One woman recounts memories of Jim Crow restrictions.
By Rachel Cooper
sac-ranger@alamo.edu
Nettie Hinton, NAACP San Anto-nio branch member, was “born right in the middle of the historically black East Side of San Antonio during that period of time.”
The time she refers to is segregation.
The Majestic Theater had a balcony off College Street, which then was “essentially an alley,” she said. “You could go to the Majestic and the Empire; you could not go to the Aztec or the Texas.”
African-Americans had to go to the box office in the alley and get on a service elevator up to the highest balcony.
That balcony at the Majestic is not accessible anymore because it is used for lights and items for stage presentations.
During the segregated Jim Crow days, Hinton sang at the old Municipal Auditorium.
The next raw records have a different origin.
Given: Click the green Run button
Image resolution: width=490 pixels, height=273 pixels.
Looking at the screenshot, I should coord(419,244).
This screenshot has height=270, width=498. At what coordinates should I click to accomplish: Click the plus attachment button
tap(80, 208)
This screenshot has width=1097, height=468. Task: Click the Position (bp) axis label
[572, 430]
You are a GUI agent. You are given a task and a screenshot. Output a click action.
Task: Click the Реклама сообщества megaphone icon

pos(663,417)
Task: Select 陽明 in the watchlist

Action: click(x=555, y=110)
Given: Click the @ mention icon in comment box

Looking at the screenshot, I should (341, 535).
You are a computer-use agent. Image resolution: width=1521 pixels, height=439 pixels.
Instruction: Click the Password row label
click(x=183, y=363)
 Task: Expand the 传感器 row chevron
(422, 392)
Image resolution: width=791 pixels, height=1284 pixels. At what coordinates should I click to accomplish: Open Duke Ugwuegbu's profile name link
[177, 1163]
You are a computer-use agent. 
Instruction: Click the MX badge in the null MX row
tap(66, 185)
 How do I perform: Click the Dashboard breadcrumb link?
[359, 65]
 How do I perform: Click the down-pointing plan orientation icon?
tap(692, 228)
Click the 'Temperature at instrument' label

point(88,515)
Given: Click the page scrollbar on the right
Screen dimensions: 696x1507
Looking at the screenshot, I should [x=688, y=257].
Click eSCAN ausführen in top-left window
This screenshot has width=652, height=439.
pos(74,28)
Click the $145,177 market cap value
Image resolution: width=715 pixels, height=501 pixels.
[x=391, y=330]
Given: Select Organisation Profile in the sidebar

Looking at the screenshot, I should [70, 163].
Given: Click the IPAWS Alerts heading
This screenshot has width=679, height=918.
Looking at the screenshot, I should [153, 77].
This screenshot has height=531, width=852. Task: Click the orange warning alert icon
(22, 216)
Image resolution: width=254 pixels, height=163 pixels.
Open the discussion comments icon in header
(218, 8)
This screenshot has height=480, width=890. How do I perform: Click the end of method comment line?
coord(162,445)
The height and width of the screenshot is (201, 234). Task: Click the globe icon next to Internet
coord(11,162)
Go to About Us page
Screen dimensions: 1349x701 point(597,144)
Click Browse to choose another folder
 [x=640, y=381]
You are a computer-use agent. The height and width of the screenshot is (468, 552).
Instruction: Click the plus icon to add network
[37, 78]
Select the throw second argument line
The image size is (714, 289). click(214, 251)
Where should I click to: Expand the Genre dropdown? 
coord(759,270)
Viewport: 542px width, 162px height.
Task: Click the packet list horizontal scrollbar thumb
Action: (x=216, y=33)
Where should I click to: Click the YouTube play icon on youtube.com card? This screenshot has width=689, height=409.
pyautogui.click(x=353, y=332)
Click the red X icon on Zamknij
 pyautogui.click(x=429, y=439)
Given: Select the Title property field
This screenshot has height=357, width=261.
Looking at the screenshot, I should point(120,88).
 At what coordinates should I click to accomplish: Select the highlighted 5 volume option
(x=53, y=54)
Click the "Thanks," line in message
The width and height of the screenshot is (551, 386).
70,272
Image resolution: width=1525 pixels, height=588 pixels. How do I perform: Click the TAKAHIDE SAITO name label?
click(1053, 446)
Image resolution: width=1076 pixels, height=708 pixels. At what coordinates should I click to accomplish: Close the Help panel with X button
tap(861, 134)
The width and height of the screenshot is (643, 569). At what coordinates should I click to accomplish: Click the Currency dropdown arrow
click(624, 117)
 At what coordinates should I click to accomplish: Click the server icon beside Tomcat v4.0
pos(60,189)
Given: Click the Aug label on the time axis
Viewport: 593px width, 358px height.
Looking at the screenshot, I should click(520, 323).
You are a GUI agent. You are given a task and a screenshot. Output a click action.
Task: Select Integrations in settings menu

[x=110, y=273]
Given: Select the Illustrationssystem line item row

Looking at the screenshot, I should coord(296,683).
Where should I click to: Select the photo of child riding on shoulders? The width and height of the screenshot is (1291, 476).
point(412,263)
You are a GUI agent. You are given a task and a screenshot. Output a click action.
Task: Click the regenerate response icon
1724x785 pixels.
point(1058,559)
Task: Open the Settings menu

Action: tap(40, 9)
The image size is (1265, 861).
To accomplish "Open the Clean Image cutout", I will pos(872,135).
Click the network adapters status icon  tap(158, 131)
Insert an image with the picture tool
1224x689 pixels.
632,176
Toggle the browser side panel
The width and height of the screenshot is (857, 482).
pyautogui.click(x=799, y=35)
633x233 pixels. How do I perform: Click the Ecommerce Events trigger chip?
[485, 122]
Her mother was the park superintendent at Central Playground where African-Americans were allowed.
African-Americans were not allowed to go to other playgrounds during Jim Crow segregation, she said.
“If a black person came near a swimming pool, they drained the swimming pool.”
What is left of the playground is by the St. Peter Claver cemetery near Live Oak and Nolan streets, she said.
Central Playground had a field house with a stage, basketball court with bleachers, tennis courts, softball field, a sandbox area for kids and across the street was the swimming pool.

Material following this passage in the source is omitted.